Keeping in mind the benefits of pharmaceutical marketing and how it helps improve healthcare in America, it would be a mistake to not also recognize the tremendous work and effort that takes place every day behind the scenes in the search for new life-enhancing medicines.  This work, done by pharmaceutical scientists in labs across the U.S., is critical if we want to continue to build up the incredible arsenal of medicines that are currently in the pipeline.  Last year alone, PhRMA members invested an estimated $43 billion in discovering and developing new medicines that help patients win their battle against disease.

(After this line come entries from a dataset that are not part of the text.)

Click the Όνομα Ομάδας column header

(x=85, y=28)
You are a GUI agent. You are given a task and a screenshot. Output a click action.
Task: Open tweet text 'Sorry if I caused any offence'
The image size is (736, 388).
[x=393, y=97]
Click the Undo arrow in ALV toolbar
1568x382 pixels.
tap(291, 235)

But in order for this battle to be a success, we believe healthcare providers should be armed with essential information about the medicines they prescribe.  Informing healthcare professionals of the benefits and risks specific to a new or existing medicine -- whether it be through responsible advertising or pharmaceutical sales representatives -- helps ensure patients are safely and effectively treated.

To help ensure the accuracy of information provided to healthcare professionals, pharmaceutical research companies must comply with strict Food and Drug Administration regulations.  PhRMA’s Code on Interactions with Healthcare Professionals also provides guidance on how sales personnel can and should maintain ethical relationships in their discussions with health care professionals.  The Office of the Inspector General at the Department of Health and Human Services has spoken favorably of the Code as a measure that helps demonstrate a good faith effort to comply with the legal requirements that govern pharmaceutical marketing practices.

There is no doubt that medicines -- and greater awareness of new, cutting-edge medicines -- play a valuable role in helping drive down healthcare costs by helping keep patients out of the hospital.  Studies have shown that greater utilization of medicines helps patients avoid expensive hospital and emergency room visits.  A recent study by Medco found that if diabetes patients increased their treatment regimen by 20 percent, it would save them on average $1,074 by eliminating other more expensive medical costs.  Top employers in America today are also seeing significant reductions in their healthcare expenditures by taking steps that help keep employees out of the hospital through lifestyle improvements and greater utilization of life-enhancing medicines.

Clearly, raising awareness of treatment options benefits the entire healthcare system and most importantly, helps patients win their battle against disease.